An ordinary dividend will be taxed as ordinary income at your marginal tax rate. This could be as high as 37%. But if an ordinary dividend meets certain requirements, it will become a qualified dividend. A qualified dividend “qualifies” for the lower long-term capital gains tax rate, which maxes out at 20% and is only 15% for most people.

How does an ordinary dividend become a qualified dividend?

To become a qualified dividend, three general requirements must be met.

First, the dividend must be paid by either a U.S. corporation or qualified foreign account. Secondly, the dividend cannot be paid by a non-qualifying entity, including but not limited to REITs, MLPs, and ESOPs.

Lastly, to become a qualified dividend, you must have owned the stock for more than 60 days during the 121-day period beginning 60 days before the ex-dividend date. For example, day 1 would be 60 days before the ex-dividend date.

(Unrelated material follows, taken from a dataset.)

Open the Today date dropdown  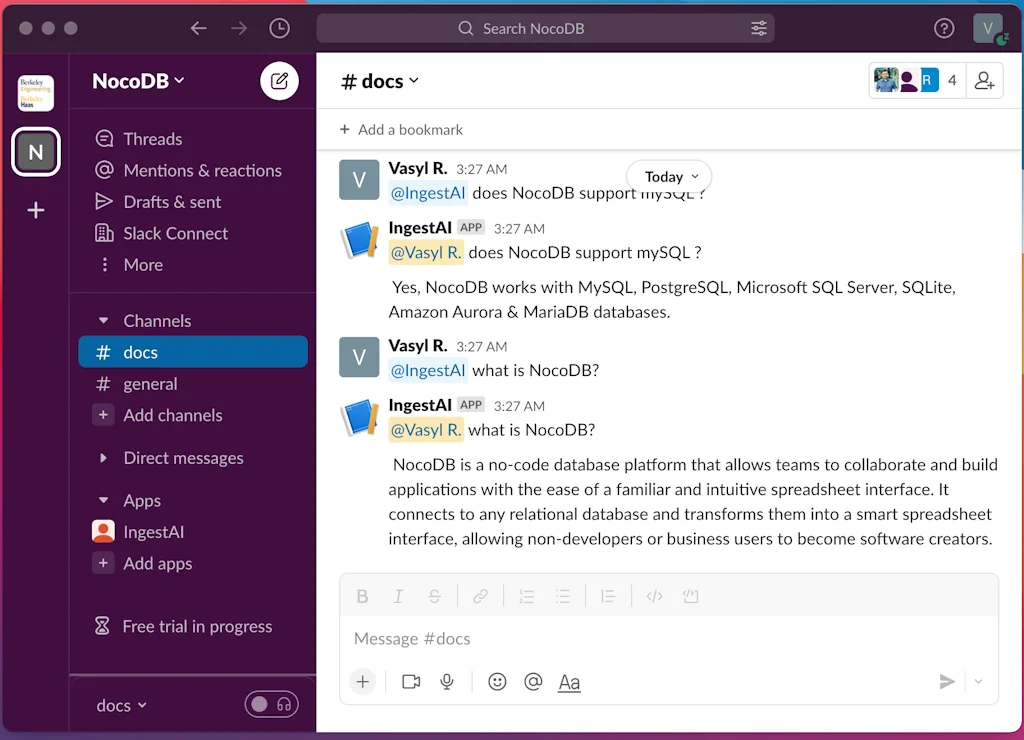pyautogui.click(x=669, y=177)
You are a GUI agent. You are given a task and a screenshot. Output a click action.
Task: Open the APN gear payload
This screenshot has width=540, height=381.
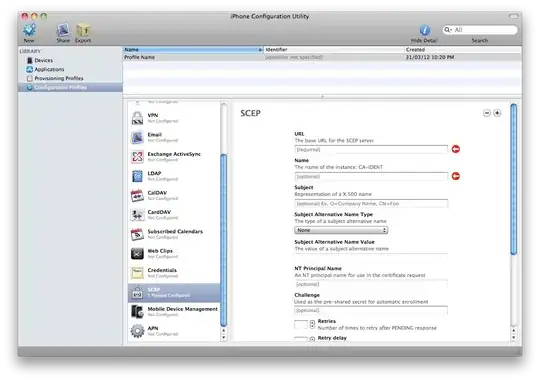[137, 331]
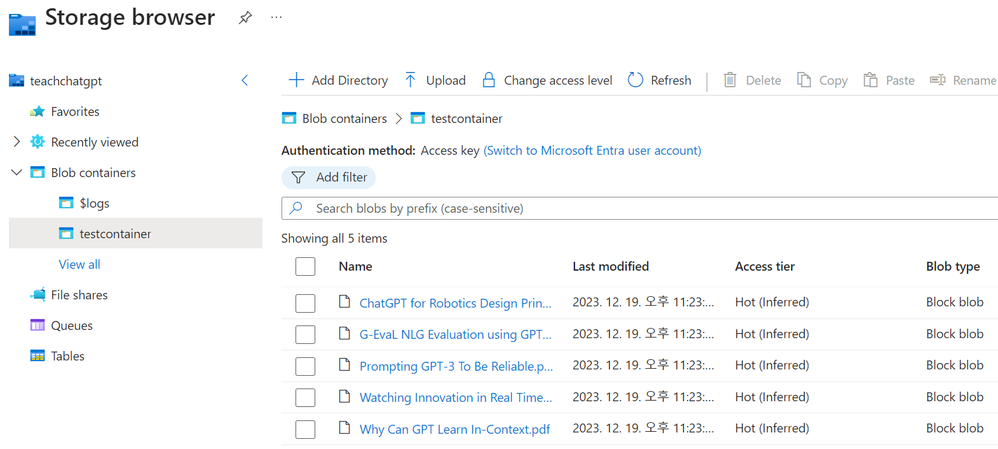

Then, the ex-Dividend Date would count as day 60. 60 days after the ex-dividend date counts as day 121. Learn more about dividend dates.

What about long-term investors?

The rules may sound confusing, but if you are a long-term buy and hold investor, your dividends should automatically meet the qualified dividend criteria. 

Because qualified dividends are taxed at the lower capital gains rate, they are more tax-efficient and will allow you to keep significantly more of your income than a similar ordinary dividend.

This difference between ordinary dividend income and qualified dividend may be more important to high-income earners who fall into the highest tax brackets.